The required output is the line containing "Task: Click green" followed by every later line through the end of the data, all reproduced exactly.

____

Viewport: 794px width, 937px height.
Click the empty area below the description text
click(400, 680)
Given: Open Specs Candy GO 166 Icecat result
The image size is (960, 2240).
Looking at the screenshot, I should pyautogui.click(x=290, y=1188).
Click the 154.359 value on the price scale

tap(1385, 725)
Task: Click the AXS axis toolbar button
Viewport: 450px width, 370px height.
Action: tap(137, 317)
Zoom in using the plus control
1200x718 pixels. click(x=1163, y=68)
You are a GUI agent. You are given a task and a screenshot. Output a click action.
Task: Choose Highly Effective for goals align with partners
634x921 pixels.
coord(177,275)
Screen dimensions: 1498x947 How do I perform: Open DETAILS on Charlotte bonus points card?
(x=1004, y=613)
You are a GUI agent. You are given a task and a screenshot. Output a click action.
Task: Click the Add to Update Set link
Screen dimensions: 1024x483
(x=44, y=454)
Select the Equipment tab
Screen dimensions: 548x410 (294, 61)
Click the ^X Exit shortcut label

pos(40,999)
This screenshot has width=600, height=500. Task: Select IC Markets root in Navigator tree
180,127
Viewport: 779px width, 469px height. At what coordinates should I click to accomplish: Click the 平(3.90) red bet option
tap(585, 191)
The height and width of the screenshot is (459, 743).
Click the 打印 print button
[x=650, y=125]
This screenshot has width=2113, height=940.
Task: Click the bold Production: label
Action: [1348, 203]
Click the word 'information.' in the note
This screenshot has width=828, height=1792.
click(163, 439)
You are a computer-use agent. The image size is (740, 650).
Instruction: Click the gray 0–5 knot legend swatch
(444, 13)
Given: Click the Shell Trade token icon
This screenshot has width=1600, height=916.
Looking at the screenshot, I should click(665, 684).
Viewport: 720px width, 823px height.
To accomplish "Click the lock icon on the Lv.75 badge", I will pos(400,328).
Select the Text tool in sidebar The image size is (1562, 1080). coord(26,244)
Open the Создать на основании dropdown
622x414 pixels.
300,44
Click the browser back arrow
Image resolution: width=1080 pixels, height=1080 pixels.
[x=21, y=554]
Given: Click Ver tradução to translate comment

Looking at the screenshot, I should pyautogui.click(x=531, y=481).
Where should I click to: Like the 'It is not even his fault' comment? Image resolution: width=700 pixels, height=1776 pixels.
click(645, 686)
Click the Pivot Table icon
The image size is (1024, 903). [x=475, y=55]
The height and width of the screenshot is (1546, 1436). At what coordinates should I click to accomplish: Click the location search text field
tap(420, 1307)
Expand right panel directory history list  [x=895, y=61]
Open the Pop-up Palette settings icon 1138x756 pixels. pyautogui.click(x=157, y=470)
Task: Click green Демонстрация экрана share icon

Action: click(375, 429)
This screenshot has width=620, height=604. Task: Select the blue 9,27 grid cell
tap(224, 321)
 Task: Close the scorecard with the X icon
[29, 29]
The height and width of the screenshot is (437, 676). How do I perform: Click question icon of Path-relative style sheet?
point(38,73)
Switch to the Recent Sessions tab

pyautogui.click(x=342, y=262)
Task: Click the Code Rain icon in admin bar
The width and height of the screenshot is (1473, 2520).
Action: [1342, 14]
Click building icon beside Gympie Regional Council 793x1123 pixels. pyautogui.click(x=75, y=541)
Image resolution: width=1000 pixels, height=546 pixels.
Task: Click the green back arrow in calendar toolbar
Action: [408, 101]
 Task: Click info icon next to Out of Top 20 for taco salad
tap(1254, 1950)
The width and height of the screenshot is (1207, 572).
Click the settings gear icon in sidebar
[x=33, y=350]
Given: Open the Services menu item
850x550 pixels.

____

# WORKED SOLUTION
Task: Click green Демонстрация экрана share icon

Action: click(375, 429)
This screenshot has width=620, height=604. Task: Select the blue 9,27 grid cell
tap(224, 321)
 Task: Close the scorecard with the X icon
[29, 29]
The height and width of the screenshot is (437, 676). How do I perform: Click question icon of Path-relative style sheet?
point(38,73)
Switch to the Recent Sessions tab

pyautogui.click(x=342, y=262)
Task: Click the Code Rain icon in admin bar
The width and height of the screenshot is (1473, 2520).
Action: [1342, 14]
Click building icon beside Gympie Regional Council 793x1123 pixels. pyautogui.click(x=75, y=541)
Image resolution: width=1000 pixels, height=546 pixels.
Task: Click the green back arrow in calendar toolbar
Action: [408, 101]
 Task: Click info icon next to Out of Top 20 for taco salad
tap(1254, 1950)
The width and height of the screenshot is (1207, 572).
Click the settings gear icon in sidebar
[x=33, y=350]
Given: Open the Services menu item
850x550 pixels.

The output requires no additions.